The Crimson went 17-6 in the spring—21-6 overall for the year—and was a perfect 7-0 in conference play, winning the Ivy title. The team won its first two matches in NCAA Tournament play, and despite losing 4-3 in the Sweet 16 to the Fighting Illini, No. 21 Harvard nearly mounted one of the great shockers in recent history.
This should come as no great surprise to any follower of Crimson tennis, for Fish has produced consistently impressive results. Entering this, his 28th season, he had accumulated an overall record of 437-185 and an astounding 209-23 in Eastern Intercollegiate Tennis Association (EITA)/Ivy play. In only two years under Fish’s reign has the Crimson lost more than two EITA/Ivy contests, and the squad has gone undefeated in the conference 14 times.
And of course, Fish had much to work with this year. The lineup included two solid co-captains in Cliff Nguyen and David Lingman, the latter of whom ended the season as the No. 36 singles player in the country.
The squad also boasted three other seniors—Chiou, George Turner and Mark Riddell—each of whom made significant contributions to the season.
Fish called the group “a landmark class,” one which will be sorely missed next year. But there will surely be others—Fish has enjoyed such success that the school continually attracts strong young players who might otherwise avoid the relatively tennis-weak Ivy League.
“He’s built a great team here,” offered Chiou, who then added that Fish “does all of the little things right, and he makes sure that we’re a classy team.”
“He just expects so much out of us—and we know that—and that makes us more responsible and [we] perform better for him. We expect more out of ourselves because of what he expects of us.”
Sophomore Brandon Chiu agreed, explaining that Fish’s reputation springs from the fact that “he really knows what’s going on, and he’s very knowledgeable.”
Twenty-eight seasons will certainly bring coaching knowledge, but Fish brings something more to the Harvard courts—a unique empathy which connects him to his pupils like few others.
After January’s Harvard Winter Invitation, just before the spring’s first dual match, the Crimson’s doubles teams appeared rusty coming off of the prolonged exam break. Fish said, though, that he was “quite pleased.”
“I think it’s always really tough to come out of exams at Harvard,” he explained, adding that the tests often leave students “ground down to their knees.”
“[After] two weeks of really intense, hard mental labor,” Fish said, “[if] your team can muster 80 percent of [its] mental and physical resources during this time, that’s a victory. [Harvard] is a grind.
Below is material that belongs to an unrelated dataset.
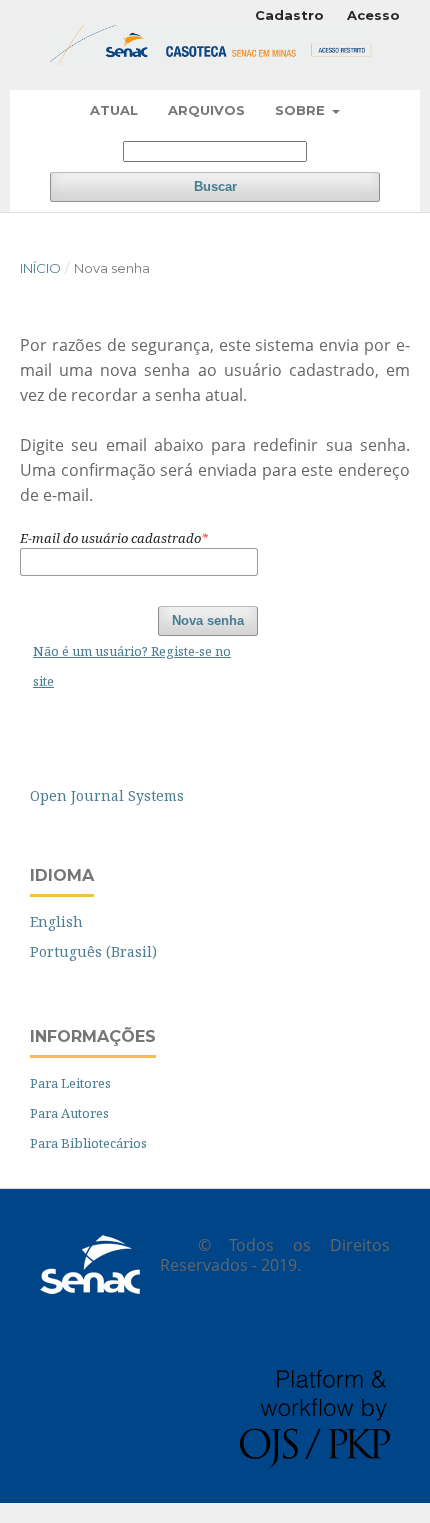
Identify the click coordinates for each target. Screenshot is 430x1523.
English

They all put in their time, and they try to keep their hand in while they’re doing what they came here for.”
Spoken by one who lived it.
And Fish’s lack of concern proved fair—the Crimson would go on to open its spring season by winning five of the first six doubles points.
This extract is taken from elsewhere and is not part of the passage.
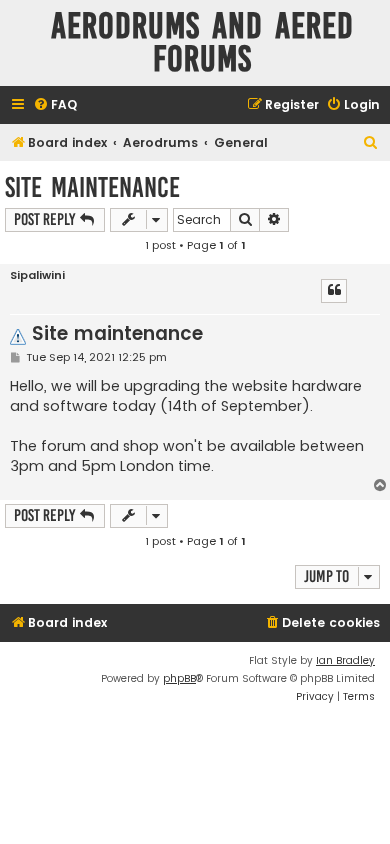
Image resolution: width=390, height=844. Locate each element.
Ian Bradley (345, 660)
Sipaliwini (37, 275)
Lingman indicated that the coach made decisions with that same sagacity throughout the season, pointing specifically to a lineup Fish kept relatively stable despite an excess of talent with which to fill it.
The consistency kept the players confident during the more challenging stretches, the co-captain explained.
But most of all, this year seemed fun. The players were smiling, and so was Fish.
After a tight 4-3 win at Minnesota early in the season, Fish praised his team.
“It was very representative of the kind of character we have on the team this year,” he said. “You can’t win matches like that without people who are all interested in working in the same direction.”
And they couldn’t have all worked in the same direction without somebody at the helm, guiding them along the way.
“He brought out the best in us this year,” Chu said, “and I hope that we brought out the best in him.”